On 3/13/25 3:49 PM, David Hildenbrand wrote:
On 12.03.25 16:21, Christoph Hellwig wrote:
On Fri, Mar 07, 2025 at 08:23:08PM +0000, Matthew Wilcox wrote:
Howver, the problem is real.
What is the problem?
I think the problem is the CMA allocation failure, not the latency.
"if a large amount of direct IO is requested constantly, this can make
pages in CMA pageblocks pinned and unable to migrate outside of the
pageblock"
We'd need a more reliable way to make CMA allocation -> page migration
make progress. For example, after we isolated the pageblocks and
migration starts doing its thing, we could disallow any further GUP
pins. (e.g., make GUP spin or wait for migration to end)

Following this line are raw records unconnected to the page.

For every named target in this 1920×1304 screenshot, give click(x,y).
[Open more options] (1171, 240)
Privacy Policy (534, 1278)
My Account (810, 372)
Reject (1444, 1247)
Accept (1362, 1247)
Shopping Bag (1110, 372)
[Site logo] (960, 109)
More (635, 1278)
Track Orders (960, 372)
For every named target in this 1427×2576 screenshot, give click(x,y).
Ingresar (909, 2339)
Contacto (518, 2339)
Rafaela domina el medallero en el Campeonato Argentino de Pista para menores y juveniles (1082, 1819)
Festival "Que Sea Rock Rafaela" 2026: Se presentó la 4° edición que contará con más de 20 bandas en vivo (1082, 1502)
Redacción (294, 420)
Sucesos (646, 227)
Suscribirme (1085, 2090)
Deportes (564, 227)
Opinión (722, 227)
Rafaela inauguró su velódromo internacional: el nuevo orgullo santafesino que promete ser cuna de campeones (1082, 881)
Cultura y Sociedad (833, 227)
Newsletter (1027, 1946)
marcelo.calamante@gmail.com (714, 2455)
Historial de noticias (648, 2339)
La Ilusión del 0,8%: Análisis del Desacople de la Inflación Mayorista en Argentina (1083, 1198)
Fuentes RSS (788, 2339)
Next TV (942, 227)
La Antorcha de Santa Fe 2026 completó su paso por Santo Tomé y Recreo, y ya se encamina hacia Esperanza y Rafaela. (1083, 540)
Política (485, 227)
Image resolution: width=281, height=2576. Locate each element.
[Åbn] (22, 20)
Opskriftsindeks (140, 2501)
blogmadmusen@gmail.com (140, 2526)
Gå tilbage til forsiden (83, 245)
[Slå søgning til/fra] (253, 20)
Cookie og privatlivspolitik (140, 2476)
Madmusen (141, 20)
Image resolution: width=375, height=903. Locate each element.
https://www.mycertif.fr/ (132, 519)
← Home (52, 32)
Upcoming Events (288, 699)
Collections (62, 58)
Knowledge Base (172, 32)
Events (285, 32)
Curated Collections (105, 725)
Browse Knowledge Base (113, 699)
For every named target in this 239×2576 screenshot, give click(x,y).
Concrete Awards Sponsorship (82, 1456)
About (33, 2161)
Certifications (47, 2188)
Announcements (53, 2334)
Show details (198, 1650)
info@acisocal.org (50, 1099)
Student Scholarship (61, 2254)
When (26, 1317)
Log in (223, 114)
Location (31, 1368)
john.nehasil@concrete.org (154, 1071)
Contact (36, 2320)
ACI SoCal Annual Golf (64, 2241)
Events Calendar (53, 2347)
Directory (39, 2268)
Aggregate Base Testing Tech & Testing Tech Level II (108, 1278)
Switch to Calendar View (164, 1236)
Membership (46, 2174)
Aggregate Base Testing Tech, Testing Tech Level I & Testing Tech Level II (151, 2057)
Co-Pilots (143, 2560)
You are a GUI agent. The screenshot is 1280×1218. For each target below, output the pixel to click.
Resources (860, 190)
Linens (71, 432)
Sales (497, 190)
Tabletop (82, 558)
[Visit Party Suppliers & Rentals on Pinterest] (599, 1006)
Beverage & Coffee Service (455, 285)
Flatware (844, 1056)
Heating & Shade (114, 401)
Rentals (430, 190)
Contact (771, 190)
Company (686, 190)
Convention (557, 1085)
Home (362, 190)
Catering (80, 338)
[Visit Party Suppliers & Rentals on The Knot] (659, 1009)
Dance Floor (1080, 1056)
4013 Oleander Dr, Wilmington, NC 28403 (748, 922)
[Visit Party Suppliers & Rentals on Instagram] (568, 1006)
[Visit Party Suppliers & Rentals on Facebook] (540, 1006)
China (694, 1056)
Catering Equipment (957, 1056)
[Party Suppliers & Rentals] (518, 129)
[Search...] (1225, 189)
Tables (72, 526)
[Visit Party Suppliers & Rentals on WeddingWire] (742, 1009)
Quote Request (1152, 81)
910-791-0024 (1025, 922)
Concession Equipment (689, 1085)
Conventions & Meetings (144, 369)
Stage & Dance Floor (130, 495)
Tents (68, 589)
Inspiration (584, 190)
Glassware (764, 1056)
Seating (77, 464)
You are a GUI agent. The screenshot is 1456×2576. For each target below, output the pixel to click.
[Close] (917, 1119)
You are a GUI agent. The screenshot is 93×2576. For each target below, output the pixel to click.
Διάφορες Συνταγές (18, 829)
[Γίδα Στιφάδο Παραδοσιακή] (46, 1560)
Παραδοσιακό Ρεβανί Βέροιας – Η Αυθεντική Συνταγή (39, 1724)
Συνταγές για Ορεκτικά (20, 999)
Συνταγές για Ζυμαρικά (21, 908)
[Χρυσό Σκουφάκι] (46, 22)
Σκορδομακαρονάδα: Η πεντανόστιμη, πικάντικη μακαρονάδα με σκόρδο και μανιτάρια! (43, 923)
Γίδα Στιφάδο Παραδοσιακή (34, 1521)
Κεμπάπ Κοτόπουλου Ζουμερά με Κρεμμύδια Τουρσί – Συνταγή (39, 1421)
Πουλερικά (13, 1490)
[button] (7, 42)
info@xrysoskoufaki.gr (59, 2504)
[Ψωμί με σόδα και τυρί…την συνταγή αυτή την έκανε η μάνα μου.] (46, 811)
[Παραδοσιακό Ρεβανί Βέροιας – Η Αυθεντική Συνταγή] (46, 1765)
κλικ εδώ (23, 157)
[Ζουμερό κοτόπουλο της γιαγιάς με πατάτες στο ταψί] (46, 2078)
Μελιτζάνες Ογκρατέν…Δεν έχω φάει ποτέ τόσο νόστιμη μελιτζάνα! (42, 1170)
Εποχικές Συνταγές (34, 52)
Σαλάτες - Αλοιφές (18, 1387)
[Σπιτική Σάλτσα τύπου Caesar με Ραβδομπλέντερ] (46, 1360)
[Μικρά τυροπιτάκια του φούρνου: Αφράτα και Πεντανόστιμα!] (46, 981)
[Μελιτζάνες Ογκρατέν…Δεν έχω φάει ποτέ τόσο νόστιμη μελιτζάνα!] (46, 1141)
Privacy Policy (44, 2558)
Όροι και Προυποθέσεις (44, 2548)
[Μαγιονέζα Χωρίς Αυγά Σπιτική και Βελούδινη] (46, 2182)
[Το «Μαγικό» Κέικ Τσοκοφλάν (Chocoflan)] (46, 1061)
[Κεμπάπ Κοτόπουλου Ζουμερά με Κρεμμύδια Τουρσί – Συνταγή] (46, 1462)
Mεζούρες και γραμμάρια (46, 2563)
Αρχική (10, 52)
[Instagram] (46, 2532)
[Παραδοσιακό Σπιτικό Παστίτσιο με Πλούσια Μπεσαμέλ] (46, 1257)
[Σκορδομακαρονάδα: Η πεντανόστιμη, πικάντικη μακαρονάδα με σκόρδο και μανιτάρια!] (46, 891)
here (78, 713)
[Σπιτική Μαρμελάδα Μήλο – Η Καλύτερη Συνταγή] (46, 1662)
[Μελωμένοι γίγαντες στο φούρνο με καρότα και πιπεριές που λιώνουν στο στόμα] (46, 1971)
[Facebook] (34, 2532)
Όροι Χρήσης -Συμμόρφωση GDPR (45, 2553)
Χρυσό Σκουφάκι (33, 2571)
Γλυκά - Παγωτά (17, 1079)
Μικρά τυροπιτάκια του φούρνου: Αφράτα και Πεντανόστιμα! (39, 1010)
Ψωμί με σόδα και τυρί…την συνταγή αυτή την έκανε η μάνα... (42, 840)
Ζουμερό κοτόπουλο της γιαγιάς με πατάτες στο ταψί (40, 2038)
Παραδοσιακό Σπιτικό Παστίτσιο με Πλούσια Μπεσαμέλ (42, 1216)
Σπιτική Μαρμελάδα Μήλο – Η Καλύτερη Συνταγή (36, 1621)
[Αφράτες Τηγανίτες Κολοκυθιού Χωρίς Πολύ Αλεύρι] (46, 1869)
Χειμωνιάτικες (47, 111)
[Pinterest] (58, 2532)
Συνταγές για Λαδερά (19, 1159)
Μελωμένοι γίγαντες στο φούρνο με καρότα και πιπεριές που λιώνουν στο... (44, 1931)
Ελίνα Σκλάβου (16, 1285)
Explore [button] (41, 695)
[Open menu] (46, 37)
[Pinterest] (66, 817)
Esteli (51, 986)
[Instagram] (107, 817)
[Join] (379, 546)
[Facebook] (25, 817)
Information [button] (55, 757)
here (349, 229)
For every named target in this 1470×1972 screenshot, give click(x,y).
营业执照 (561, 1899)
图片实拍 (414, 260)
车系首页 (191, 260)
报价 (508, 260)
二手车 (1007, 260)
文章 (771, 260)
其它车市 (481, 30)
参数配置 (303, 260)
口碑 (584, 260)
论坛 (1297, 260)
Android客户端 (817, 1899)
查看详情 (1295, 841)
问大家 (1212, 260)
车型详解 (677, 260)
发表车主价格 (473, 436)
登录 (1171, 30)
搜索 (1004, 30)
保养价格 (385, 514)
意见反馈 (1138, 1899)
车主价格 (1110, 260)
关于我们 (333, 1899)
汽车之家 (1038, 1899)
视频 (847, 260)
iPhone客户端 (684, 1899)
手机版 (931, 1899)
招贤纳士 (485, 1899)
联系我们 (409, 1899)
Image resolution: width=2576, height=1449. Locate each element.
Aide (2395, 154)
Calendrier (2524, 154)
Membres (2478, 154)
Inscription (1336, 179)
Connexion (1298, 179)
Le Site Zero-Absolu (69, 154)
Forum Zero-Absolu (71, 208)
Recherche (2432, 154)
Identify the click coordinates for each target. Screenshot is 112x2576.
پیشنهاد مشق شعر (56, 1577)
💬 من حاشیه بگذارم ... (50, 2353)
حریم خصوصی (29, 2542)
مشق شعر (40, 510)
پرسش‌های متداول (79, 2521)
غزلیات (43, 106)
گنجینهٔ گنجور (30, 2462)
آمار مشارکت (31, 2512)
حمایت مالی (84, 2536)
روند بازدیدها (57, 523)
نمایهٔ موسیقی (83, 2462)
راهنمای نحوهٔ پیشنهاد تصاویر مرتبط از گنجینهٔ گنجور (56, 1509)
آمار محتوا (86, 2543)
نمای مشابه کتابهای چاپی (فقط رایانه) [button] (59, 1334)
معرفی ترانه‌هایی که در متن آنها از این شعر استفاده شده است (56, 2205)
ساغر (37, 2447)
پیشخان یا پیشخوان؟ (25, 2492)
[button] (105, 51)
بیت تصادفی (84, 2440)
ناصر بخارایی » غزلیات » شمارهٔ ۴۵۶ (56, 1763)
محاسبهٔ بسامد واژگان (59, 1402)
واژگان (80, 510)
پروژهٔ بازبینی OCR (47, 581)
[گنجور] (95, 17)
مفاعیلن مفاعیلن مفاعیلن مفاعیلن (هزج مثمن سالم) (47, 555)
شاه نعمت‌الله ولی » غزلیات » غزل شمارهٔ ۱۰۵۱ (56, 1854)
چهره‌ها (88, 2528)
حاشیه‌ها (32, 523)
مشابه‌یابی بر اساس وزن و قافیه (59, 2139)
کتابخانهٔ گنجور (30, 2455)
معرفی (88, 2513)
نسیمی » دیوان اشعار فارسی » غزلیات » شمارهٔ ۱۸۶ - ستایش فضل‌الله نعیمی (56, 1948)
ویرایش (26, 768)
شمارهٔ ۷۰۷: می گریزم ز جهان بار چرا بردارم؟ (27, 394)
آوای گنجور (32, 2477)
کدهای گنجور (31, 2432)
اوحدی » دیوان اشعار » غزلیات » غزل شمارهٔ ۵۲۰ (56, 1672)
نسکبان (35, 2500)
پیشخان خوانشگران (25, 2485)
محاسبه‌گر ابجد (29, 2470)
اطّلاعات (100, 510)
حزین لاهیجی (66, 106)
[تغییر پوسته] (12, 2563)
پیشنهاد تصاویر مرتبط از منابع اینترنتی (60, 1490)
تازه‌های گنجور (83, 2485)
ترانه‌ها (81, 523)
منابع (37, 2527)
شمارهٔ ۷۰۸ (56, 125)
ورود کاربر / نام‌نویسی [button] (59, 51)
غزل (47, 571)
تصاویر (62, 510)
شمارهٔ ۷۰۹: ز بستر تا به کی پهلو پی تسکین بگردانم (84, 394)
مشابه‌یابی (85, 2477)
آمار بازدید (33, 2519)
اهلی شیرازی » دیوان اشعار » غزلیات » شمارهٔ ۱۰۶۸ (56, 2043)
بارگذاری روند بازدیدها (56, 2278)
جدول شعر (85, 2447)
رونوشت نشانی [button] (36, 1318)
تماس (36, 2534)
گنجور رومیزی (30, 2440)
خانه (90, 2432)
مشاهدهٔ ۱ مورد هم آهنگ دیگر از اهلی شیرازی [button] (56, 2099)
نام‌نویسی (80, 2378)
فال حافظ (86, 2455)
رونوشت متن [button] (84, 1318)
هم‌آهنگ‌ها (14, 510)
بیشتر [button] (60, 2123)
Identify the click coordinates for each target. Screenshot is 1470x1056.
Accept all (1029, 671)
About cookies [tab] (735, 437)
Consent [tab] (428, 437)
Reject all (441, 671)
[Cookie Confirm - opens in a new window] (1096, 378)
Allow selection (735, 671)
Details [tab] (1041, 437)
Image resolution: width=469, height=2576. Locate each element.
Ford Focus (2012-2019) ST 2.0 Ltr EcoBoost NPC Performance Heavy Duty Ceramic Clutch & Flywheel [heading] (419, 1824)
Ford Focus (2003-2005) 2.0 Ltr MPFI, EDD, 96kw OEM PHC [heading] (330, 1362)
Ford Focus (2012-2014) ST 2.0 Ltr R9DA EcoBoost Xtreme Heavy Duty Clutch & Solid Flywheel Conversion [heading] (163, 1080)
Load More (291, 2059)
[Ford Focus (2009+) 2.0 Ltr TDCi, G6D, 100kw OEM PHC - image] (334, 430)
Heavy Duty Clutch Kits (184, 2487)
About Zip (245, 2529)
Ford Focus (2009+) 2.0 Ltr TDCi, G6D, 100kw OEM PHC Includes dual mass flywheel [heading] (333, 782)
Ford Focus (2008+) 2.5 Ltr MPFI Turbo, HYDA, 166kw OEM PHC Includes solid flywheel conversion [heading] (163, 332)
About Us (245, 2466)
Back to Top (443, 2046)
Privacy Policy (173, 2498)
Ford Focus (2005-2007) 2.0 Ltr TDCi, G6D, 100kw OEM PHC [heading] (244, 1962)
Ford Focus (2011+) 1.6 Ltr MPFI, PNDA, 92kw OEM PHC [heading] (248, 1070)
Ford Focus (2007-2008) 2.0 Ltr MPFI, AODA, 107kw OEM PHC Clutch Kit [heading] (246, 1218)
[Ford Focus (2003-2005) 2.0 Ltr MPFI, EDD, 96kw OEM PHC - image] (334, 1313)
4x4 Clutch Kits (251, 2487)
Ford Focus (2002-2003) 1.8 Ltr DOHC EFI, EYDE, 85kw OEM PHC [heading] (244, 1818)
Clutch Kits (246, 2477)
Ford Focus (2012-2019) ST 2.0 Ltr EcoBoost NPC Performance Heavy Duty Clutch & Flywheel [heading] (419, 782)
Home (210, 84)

We could detect in GUP code that a folio is soon expected to be migrated
by checking the pageblock (isolated) and/or whether the folio is locked.
Jason Gunthorpe and Matthew both had some ideas about how to fix this [1],
which were very close (maybe the same) to what you're saying here: sleep
and spin in an killable loop.
It turns out to be a little difficult to do this--I had trouble making
the folio's "has waiters" bit work for this, for example. And then...squirrel!
However, I still believe, so far, this is the right approach. I'm just not
sure which thing to wait on, exactly.